On Immunity: An inoculation
Eula Biss
On Immunity: An inoculation
Eula Biss
When Eula Biss became a mother, she stepped into a new world of fear: fear of the government, the medical establishment, the contents of her child’s air, food, mattress and vaccines. In this bold, fascinating book, Biss investigates the metaphors and myths surrounding our conception of immunity, and its implications for the individual and the social body.
Weaving her personal experiences with an exploration of classical and contemporary literature, Biss considers what vaccines, and the debate around them, mean for her own child, her immediate community and the wider world. On Immunity is an inoculation against our fear and a moving account of how we are all interconnected;our bodies and our fates.
Review
Bronte Coates
Eula Biss’s elegant examination of our fear of vaccination opens with Achilles being dipped into the River Styx and closes with the metaphor of a garden. In between, Biss talks about milkmaids and scientists, about triclosan and thimerosal, about Rachel Carson’s Silent Spring and Voltaire’s Candide. Her ability to draw connections between disparate ideas is thrilling. She links vaccination to slavery, communism, vampirism, class struggles – and, always, you are in safe hands with Biss. Her work has been compared with the writings of significant female essayists, including Sontag, Didion and Solnit, and it’s easy to see why with her deep empathy for the subject, her ranging intellect and her cool sophistication.

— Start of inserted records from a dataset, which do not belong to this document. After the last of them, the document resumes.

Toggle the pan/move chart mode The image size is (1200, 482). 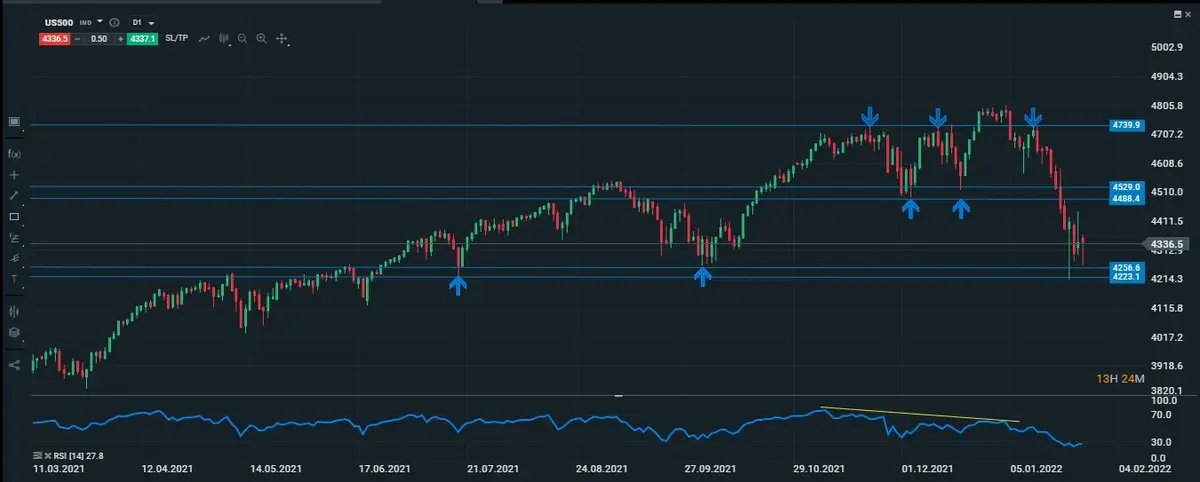coord(282,39)

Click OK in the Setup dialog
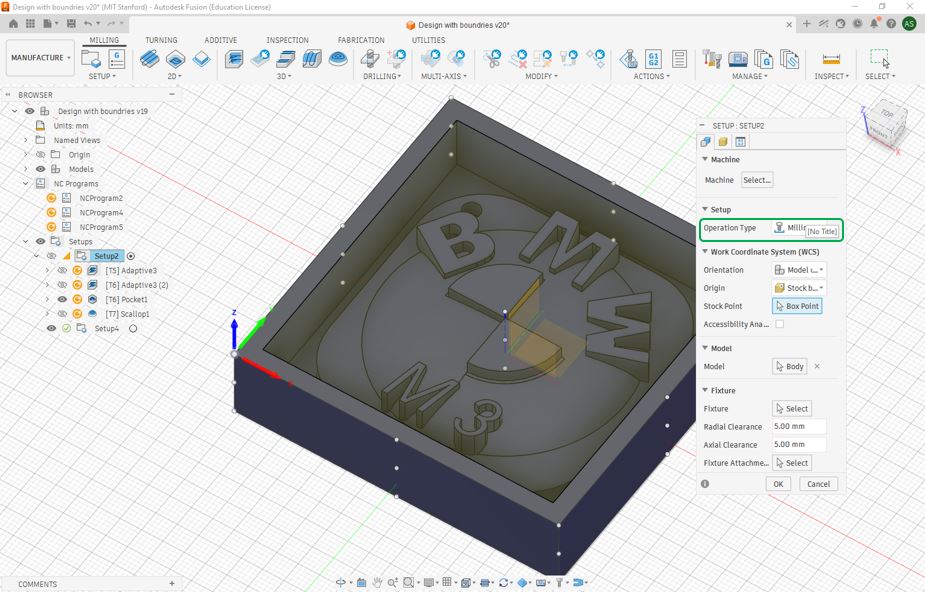(x=778, y=484)
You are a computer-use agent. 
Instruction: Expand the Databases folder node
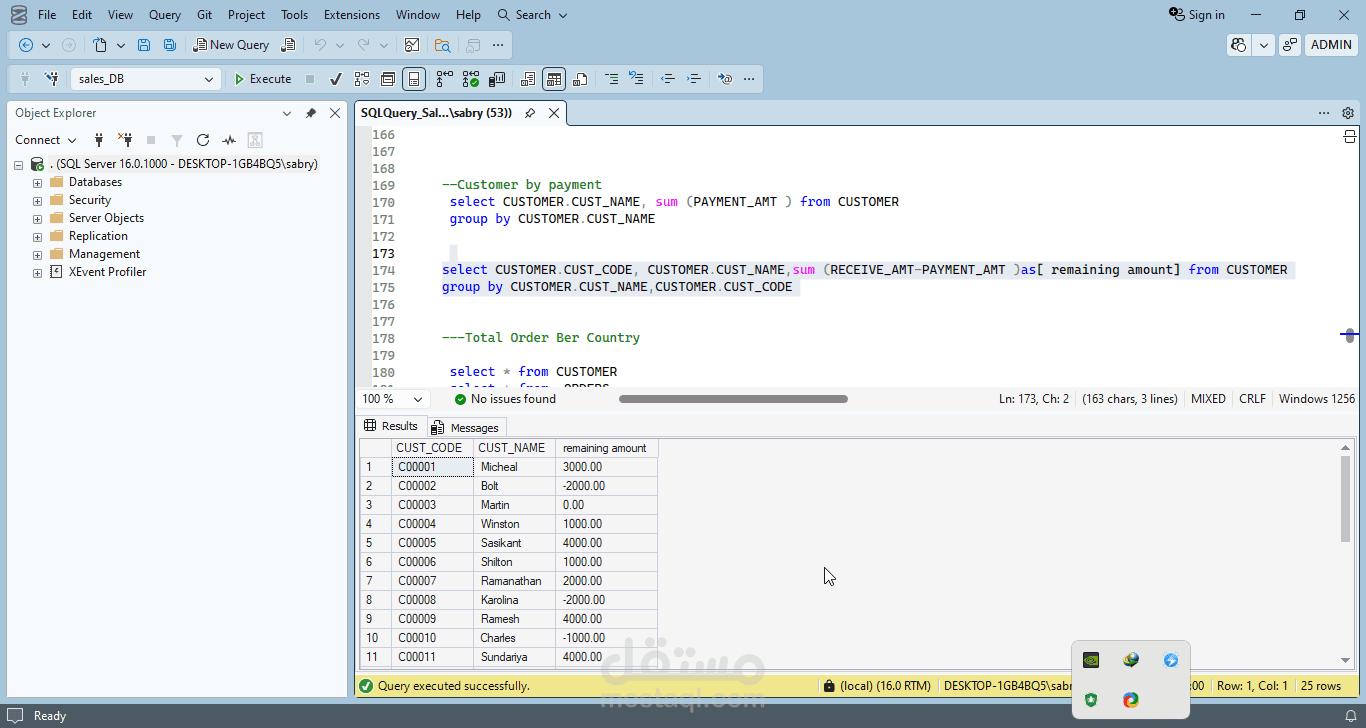(x=38, y=182)
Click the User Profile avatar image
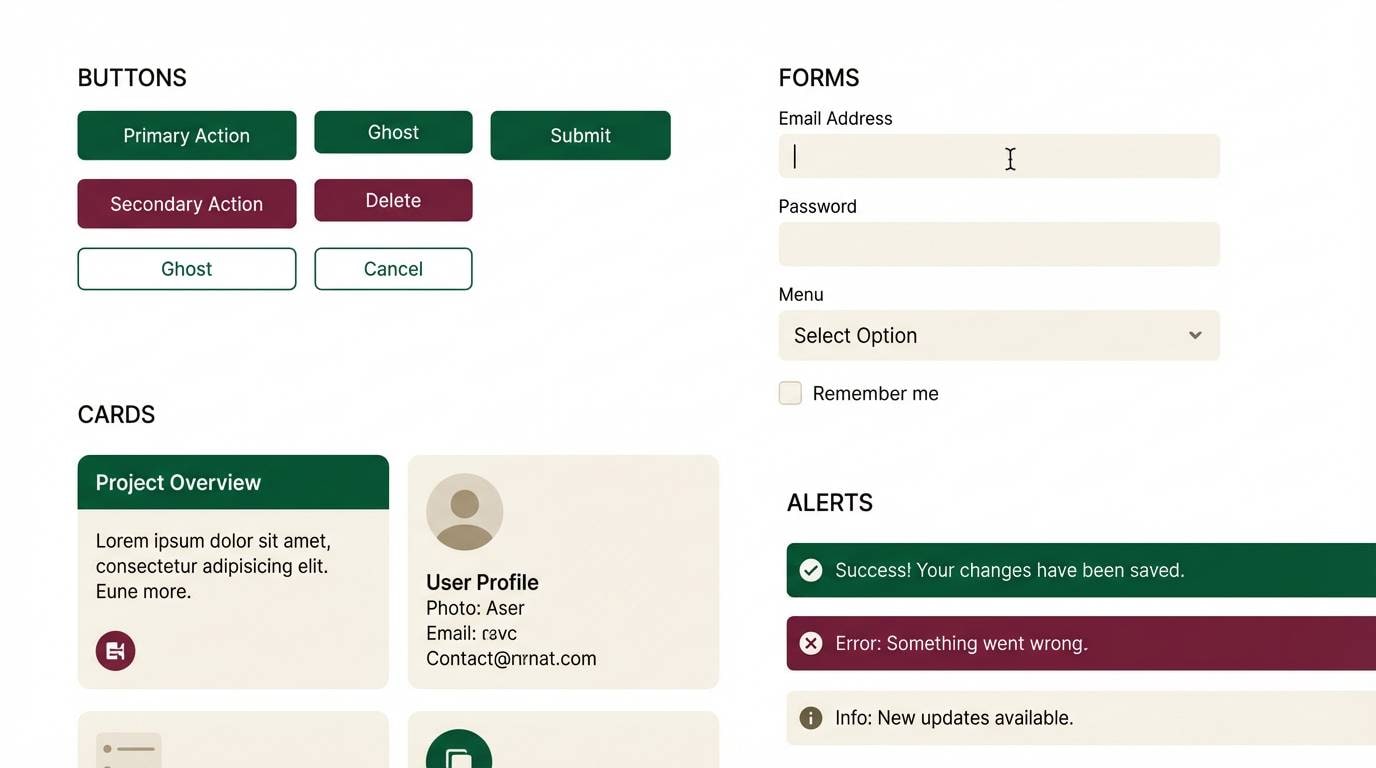The width and height of the screenshot is (1376, 768). coord(464,512)
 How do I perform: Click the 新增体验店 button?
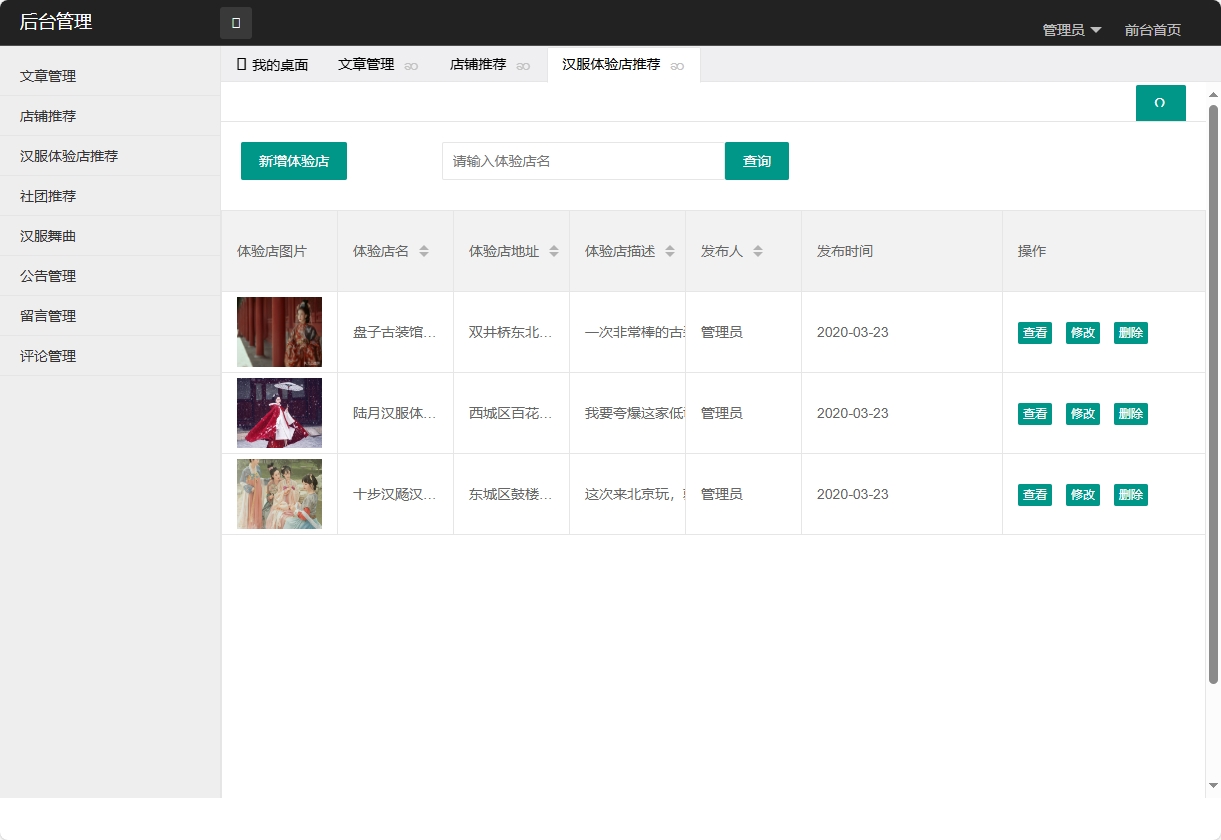click(293, 160)
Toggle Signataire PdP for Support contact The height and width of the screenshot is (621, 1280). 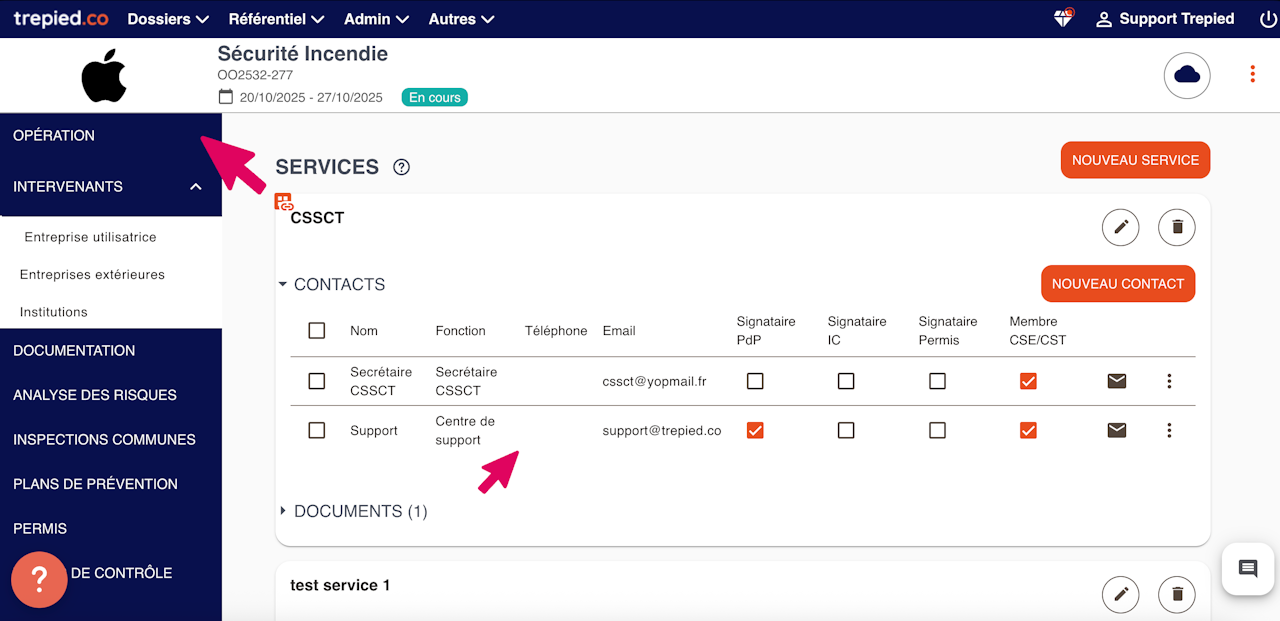(755, 430)
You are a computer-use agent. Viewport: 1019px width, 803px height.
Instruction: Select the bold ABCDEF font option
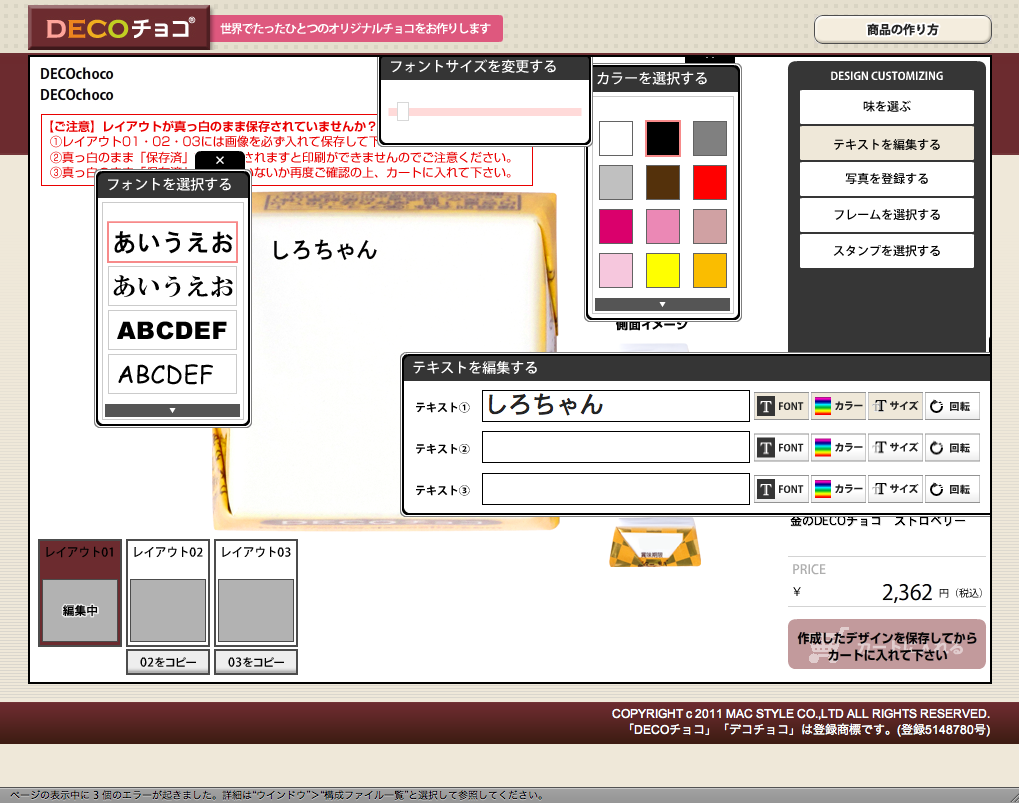click(172, 330)
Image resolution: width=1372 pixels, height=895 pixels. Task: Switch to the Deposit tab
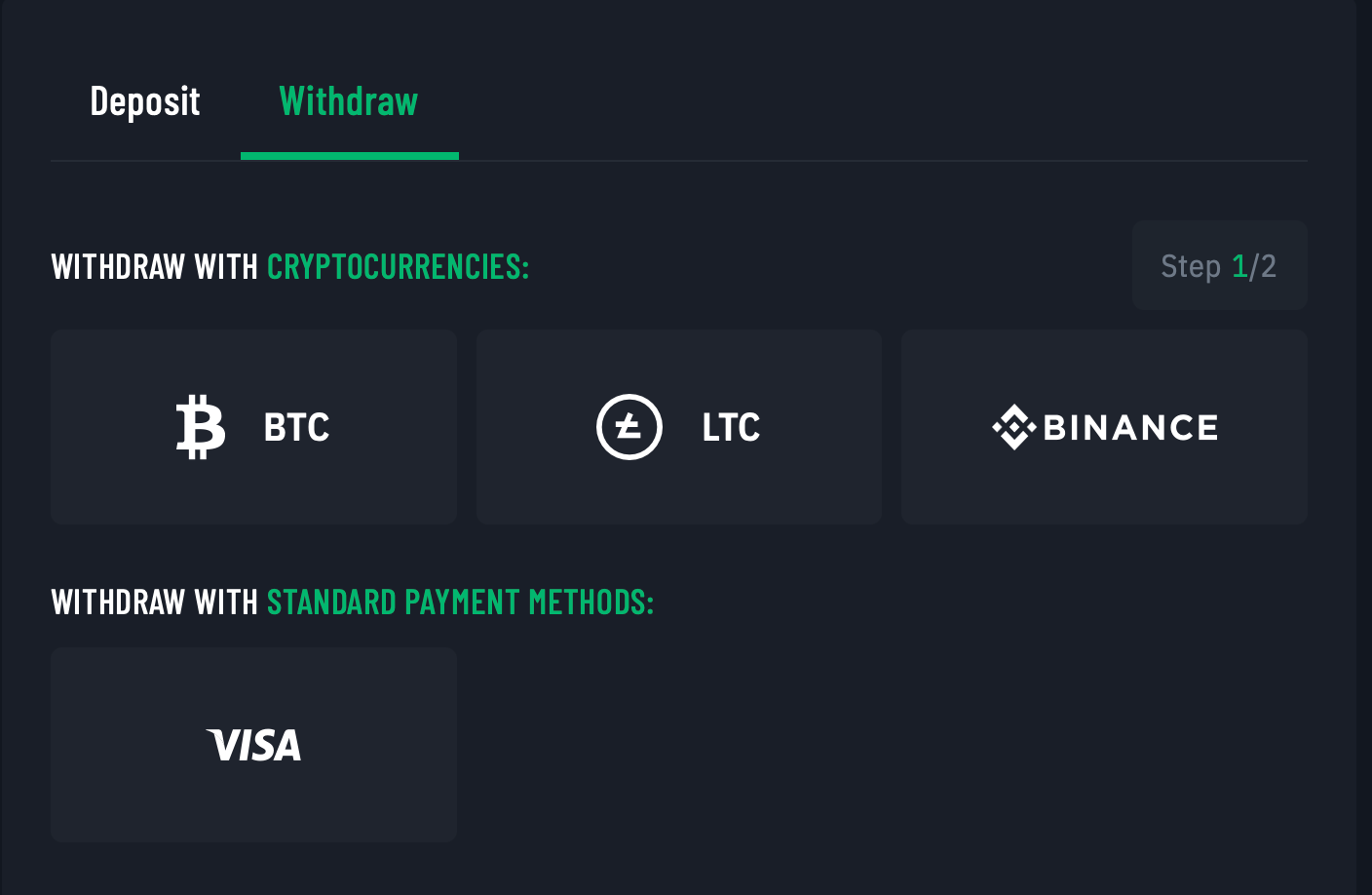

Biss is particularly interested in the different ways language and stories are used in relation to immunity. She considers our predilection for using metaphors of war to describe bodies, our obsession with achieving ‘purity’ and our belief that ‘natural’ is always superior. She writes, ‘We seem to believe, against all evidence, that nature is entirely benevolent.’ The vampire is a recurring motif. For Biss, the personal significance of this creature has its roots in her son’s birth. After an otherwise uncomplicated delivery, her uterus burst and she later received a blood transfusion for the two litres she’d reportedly lost. Biss describes this event in gorgeously evocative prose, which stayed with me long after finishing the book: ‘the lapping of small waves as the blood pooled’, ‘Human hands were in me’.
But Biss’s vampire goes far beyond the personal. She writes, ‘Our vampires, whatever else they are, remain a reminder that our bodies are penetrable. A reminder that we feed off of each other, that we need each other to live.’ Over and over again, Biss’s reflections reveal the importance of community. Fittingly, this metaphor extends even into the structure of her book. Biss’s ideas don’t fit together like a jigsaw puzzle but, rather, they overlap in layers. Her chapters leak – like us, they bleed.